Fuori Giri

I paradossi dell'auto elettrica e l'effetto Cina

1 minuti di lettura
L’auto elettrica è davvero tutta da scoprire. E soprattutto piena di sorprese. Oggi, per esempio, ne parlano tutti, è al centro del mondo automotive con scenari più o meno verosimili intanto, però, le vendite globali sono sotto l’1 per cento (in Italia appena allo 0,2 per cento, poco di più in Europa).
 
E il paradosso non è che se ne parla soltanto. I costruttori, infatti, ci investono anche diversi miliardi perché tutti sono convinti che il futuro sarà a zero emissioni. Stabilire quando è un po’ più complicato così giocano su date e promesse di ogni genere nella certezza però che prima o poi così andrà a finire.
 
In ogni caso, se il giorno in cui questo accadrà si dovesse avvicinare più velocemente del previsto lo si dovrà alla Cina. Primo mercato al mondo per le vendite di automobili (oltre 24 milioni di unità l’anno scorso) ma anche al primo posto per le consegne di elettriche (quasi 800 mila nel 2017 con una crescita del 53 per cento).
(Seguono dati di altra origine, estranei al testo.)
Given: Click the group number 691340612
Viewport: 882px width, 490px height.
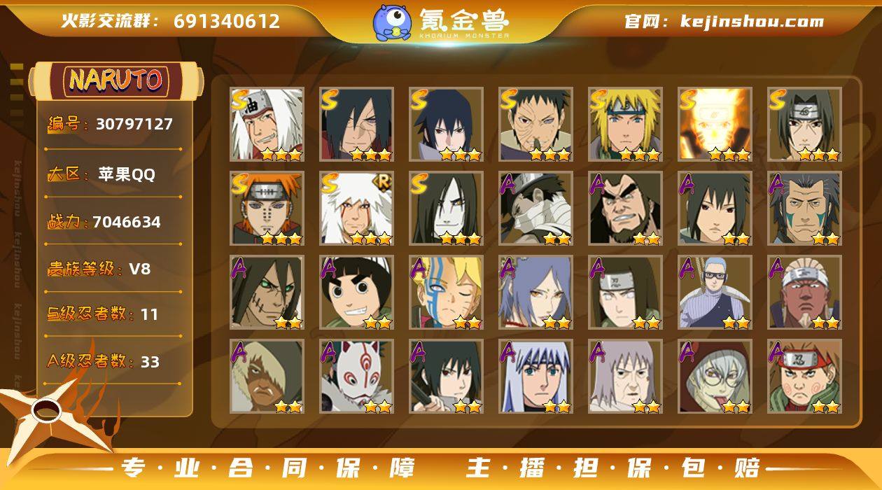Looking at the screenshot, I should click(x=227, y=21).
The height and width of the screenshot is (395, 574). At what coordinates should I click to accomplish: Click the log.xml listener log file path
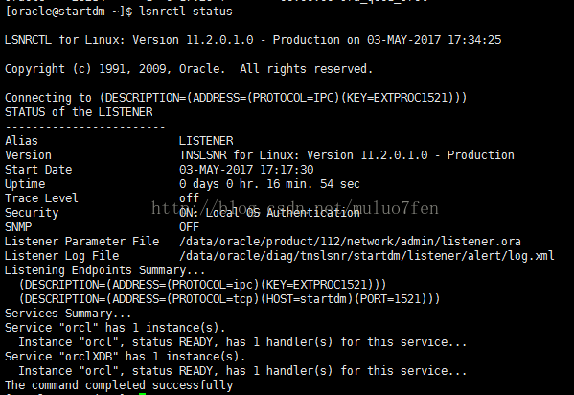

Ecco, dunque, spiegato (almeno in parte) il motivo per cui l’industria dell’auto europea investe in Cina nei veicoli elettrici sette volte di più che nell’Ue. Nello specifico 21,7 miliardi di euro contro 3,2, stando alle cifre elaborate dalla Ong Transport & Environment (T&E) a partire dagli annunci delle stesse. La maggior parte degli investimenti viene da Volkswagen (joint venture da 10 miliardi con la cinese Anhui Jianghuai), seguita da Daimler e Renault-Nissan.
 
Paradosso spiegato con «l’ambizioso mandato della Cina, che impone ai costruttori automobilistici di produrre veicoli elettrici sul suo territorio, fattore chiave per gli investimenti nei veicoli elettrici, che oggi manca in Europa». Sarà davvero così?